* Required actions:
[a] Answer these about the poker passage:
(i) How much does each player pay at the cashier's window?
(ii) What do other players pay for each rebuy?
(iii) What pair does the ponytailed player show?
[b] Carry the poker passage forward, picking up right after its last sentence.

— Begin Passage to read —

In Texas hold’em you have to make a hand using two cards which are dealt to you (the pocket) and five community cards. These are turned up three at once (the flop), then another card (fourth street) and a fifth card (the river), with betting between each turn. There are two, compulsory, rotating antes, called the little blind and the big blind.

Position is crucial, it’s a very technical game, and here’s two complicated tables you have to memorise to avoid what Sklansky and Malmuth call "a mathematical catastrophe".

Sheesh. Think I need a beer.

I stand in the super-satellite line with hundreds of other hopefuls, poker players on a quest for the game’s holy grail. Queuing next to me is a Hollywood scriptwriter named Bill who made a tidy little packet today betting on horses. He reckons this is a real long shot, but, "Hey, gotta give it a go".

The queue snakes around slot machines, shuffles towards the cashier’s window, where we pay our $220 and get our seat and table numbers. Out of the 400-plus aspirants, eight will win $10000 seats at the final game of the World Series of Poker.

The blinds start off at $5-$10, and increase rapidly , which means you have to win early to stay competitive.

I finger my chips and get into the rhythm of the game in a room where the ceiling has a thousand eyes in the form of surveillance cameras, where overhead fans whirl and cigarette smoke makes your eyes red.

I sit tight for a while, then get magic cards from a dream. With my hands trembling, my heart hammering, adrenaline squirting, I push piles of chips into the pot, pull out bigger piles.

Other players run out of chips and make $200 rebuys, my stack keeps on growing and after the first hour I have a sizeable stash without any rebuys.

Gaps appear at tables as players are eliminated. Entire tables empty, and every now and again we get a new player - a survivor of the carnage around the green baize.

A flushed middle-aged man at an adjacent table grins as he rakes in a pot and tells his opponent: "I can read you. I can read you so well I can tell you your cards and what suit they are. Yessir." A voice pipes up from another table: "We can read him from here, pardner. That’s ’coz he’s thinkin’ too loud."

Then my cards go cold, my inexperience shows, my chips dwindle and the blinds begin to eat me up.

The exhilaration of the first hour is gone as I am relentlessly ground down by men who have been playing this game at this level for many years. It’s agony as a procession of no-hope cards comes my way. Unsuited, unconnected, unpaired. A two taunts me, a seven sneers, a jack leers. I make mistakes, play over-cautiously, and twice throw away winning hands.

My chips reach a critical mass beyond which there is no chance of redemption, and when I get dealt a pair of 10s I go all-in - push all my chips into the pot. Everyone folds, except the big, ponytailed guy at the other end of the table. He shows me his pair of queens. The flop comes - rags. Fourth street is turned and there’s still nothing on the table. Only a 10 can save me, but the river card is another nonentity and for me the party is over.

— End Passage to read —
— Begin Information supplied —

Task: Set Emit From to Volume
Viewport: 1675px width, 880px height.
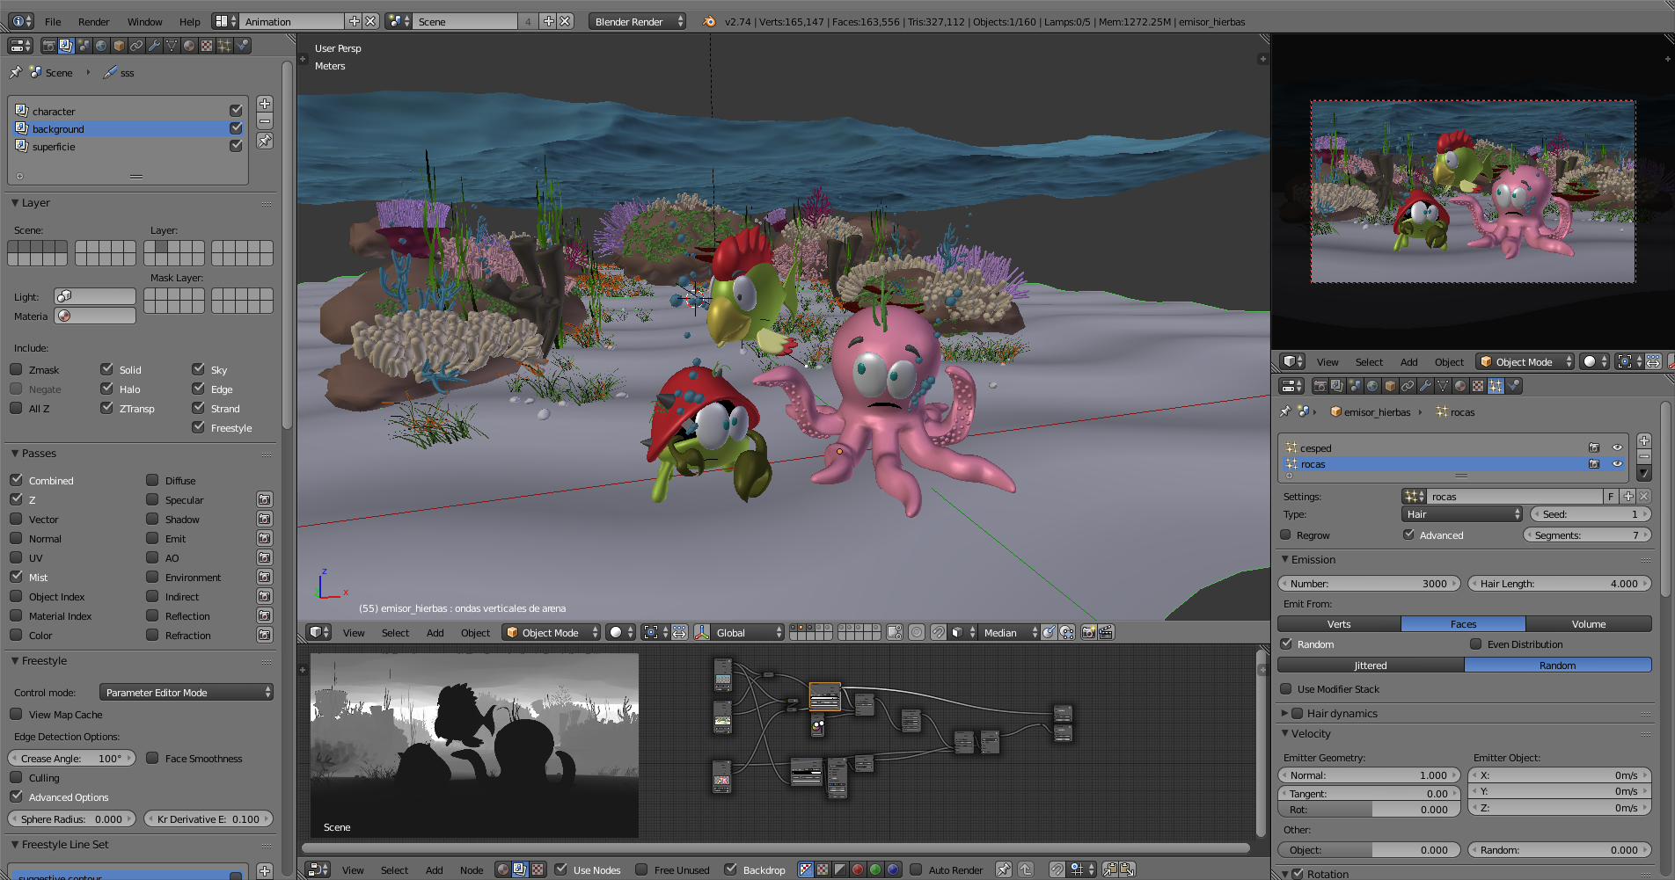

— End Information supplied —

* Answers provided:
[a]
(i) $220
(ii) $200
(iii) A pair of queens

[b]
But, boy, was it fun, what a wonderful rollercoaster ride - the most bang for 220 (US) bucks I’ll ever get in Las Vegas.

It’s now 20 minutes to midnight on the eve of the final game. I go to the first floor, where there is frantic eleventh-hour satellite action. Spectators - they call them railbirds here - crowd around the brown, leatherette barriers, peering at the poker.

At one of the tables Scotty Nguyen - the big winner in 1998 and this year’s winner of the Omaha Hi-lo and Pot-limit Omaha competitions - is putting on a performance. Wearing dark sunglasses, a black T-shirt, white jeans, black boots, and dripping with gold jewellery, he plays standing up, with one leg rested on a chair. Skinny, with a greasy, mullet hairstyle, he swaggers, sways, chainsmokes, laughs madly, flicks ash on the floor, swigs a Michelob beer, verbally abuses his opponents: "C’mon white boy. Why don’tcha fuckin’ see me?" He spills beer on the green baize, he handles an opponent’s chips.

His tactics - his table image - together with his incredible skill see him victorious, and he yells out: "Pay me, baby."

At 3am, satellites are still under way. Last year’s winner, Chris "Jesus" Ferguson, walks into the room. He’s all in black, from his boots to his stetson. A professional poker player with a PhD in computer programming, "Jesus" got the nickname because of his long, black hair, beard and gentle demeanour. "Shouldn’t you be resting before tomorrow’s big game?" I ask. "Oh no, there’s plenny time," he says in his good-guy California drawl.

"It’s what - only 2 o’clock?"

"Three."

"Mmmm ... think I will go and get some sleep - unlike some of my compatriots," he says, nodding in Scotty’s direction.

I get some shut-eye, wake up at the crack of noon. The tournament room is a circus, with railbirds gawping, TV crews traipsing, photographers shooting, journalists jotting notes and players wandering around.

There’s Scotty Nguyen, who reckons: "No limit Texas hold’em is like cat and mouse. The mouse make the wrong move, baby, and the cat swallow it. No limit is very, very dangerous game."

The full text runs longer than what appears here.